In J 4/07 the Board pointed out that a non-European representative can be held responsible for meeting the obligations of any representative whose duty it is to care for his client's interests, irrespective of whether such representative is entitled to represent before the EPO or any other patent office (see J 25/96). The monitoring of specific time limits that were set expressly does not depend on knowledge of EPC law. Thus a non-European representative must also establish a reliable monitoring system for such time limits. Furthermore, any representative, whether European or non-European, moving from one law firm to another must take provisions upon entry in that firm that those filed that he carries over are integrated into a time limit monitoring system.

In J 3/08 the board held that according to the established jurisprudence, if an agent was appointed, the agent had also to observe all due care and if he did not act accordingly this was imputed to the applicant. In the case at issue, it was clear that the agent, by not acting as instructed, had not properly handled the case. According to the board, if fraud by an agent were to be accepted as a reason for re-establishment of rights, by derogation from the general principle that an agent's behaviour was imputed to the applicant, the evidence presented must be so conclusive as to convince the board that a fraud took place as opposed to just unprofessional behaviour.
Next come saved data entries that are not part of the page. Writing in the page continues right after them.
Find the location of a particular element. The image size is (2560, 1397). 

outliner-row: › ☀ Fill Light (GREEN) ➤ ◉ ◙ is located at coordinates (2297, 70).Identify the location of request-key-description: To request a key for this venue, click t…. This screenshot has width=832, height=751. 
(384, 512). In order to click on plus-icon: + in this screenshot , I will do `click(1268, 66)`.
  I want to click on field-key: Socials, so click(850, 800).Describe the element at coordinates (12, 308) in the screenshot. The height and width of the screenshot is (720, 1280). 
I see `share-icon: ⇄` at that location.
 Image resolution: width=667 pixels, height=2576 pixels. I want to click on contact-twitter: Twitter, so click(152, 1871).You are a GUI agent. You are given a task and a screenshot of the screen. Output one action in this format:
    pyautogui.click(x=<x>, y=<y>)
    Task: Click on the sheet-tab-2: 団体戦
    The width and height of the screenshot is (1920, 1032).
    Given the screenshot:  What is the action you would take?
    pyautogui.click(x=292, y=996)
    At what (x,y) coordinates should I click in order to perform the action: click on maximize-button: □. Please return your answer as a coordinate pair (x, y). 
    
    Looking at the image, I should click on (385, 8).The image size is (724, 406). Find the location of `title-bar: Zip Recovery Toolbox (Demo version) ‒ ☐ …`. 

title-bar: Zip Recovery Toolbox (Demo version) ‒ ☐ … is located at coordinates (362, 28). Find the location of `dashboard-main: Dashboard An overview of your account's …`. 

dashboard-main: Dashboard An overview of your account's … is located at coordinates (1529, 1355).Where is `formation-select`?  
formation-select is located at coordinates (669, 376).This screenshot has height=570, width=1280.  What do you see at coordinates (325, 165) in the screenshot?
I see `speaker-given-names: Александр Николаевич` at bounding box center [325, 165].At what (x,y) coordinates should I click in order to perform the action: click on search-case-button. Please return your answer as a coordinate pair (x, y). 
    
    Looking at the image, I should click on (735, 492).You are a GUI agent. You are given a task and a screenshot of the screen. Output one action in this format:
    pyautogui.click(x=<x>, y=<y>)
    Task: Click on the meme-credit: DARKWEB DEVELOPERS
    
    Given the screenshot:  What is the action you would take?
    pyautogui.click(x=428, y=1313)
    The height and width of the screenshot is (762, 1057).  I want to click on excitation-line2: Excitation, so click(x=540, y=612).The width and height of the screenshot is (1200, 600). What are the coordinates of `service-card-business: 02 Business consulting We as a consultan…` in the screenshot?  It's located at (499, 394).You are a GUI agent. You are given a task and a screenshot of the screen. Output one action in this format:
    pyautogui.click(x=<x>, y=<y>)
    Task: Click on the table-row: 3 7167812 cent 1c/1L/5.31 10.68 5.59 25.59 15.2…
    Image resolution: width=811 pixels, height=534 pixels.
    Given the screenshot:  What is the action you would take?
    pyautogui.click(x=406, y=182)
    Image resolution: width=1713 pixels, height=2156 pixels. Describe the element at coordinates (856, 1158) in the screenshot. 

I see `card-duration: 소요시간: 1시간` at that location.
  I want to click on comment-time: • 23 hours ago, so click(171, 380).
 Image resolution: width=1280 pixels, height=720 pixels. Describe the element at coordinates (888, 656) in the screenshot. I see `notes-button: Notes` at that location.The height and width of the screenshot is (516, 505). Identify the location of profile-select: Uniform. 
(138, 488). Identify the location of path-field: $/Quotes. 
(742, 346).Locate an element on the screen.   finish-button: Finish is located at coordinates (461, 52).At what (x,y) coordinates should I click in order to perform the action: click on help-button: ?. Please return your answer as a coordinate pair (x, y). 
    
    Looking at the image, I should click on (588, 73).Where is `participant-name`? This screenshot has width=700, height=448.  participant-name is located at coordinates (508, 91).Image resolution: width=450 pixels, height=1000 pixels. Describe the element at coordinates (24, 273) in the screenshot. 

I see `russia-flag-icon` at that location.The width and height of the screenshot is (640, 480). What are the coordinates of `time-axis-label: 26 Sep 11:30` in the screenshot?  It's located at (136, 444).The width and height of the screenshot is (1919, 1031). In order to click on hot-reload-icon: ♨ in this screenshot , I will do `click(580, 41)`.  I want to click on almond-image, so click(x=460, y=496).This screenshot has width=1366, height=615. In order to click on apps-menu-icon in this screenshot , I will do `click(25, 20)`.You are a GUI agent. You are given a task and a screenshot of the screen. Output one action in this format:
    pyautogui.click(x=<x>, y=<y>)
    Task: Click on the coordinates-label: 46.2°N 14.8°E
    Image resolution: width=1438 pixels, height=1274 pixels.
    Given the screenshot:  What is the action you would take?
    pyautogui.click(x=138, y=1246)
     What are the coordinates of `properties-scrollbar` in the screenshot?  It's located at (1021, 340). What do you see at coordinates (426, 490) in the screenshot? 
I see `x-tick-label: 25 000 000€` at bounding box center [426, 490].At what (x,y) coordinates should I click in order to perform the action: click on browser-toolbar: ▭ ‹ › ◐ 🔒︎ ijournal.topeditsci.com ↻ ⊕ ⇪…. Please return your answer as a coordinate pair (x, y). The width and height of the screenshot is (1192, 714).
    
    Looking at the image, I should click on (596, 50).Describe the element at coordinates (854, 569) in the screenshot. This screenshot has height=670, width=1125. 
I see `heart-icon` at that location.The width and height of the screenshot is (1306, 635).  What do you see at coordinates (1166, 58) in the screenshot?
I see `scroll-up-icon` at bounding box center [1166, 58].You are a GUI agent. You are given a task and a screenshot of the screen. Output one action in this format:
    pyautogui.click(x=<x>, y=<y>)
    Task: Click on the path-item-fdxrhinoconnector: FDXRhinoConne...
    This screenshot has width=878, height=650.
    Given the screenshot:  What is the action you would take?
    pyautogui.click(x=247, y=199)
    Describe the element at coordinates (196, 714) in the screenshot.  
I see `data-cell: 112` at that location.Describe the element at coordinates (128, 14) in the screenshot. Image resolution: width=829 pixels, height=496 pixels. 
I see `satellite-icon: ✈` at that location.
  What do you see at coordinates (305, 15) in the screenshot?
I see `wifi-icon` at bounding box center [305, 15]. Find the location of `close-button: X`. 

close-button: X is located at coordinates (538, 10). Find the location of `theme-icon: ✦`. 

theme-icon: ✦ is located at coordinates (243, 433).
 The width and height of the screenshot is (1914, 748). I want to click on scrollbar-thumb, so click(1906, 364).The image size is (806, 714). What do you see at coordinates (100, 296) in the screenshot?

In T 742/11 the board held that the actions of an agent, who acted as an intermediary between the appellant and the professional representative, must be imputed to the party he is acting for, and the same level of care is expected from the agent as from a professional representative, or at least as from the party itself. Indeed, requiring a certain level of care from a professional representative and a party using his services would become utterly pointless if an intermediary acting between the party and the professional representative were not required to show the same level of care.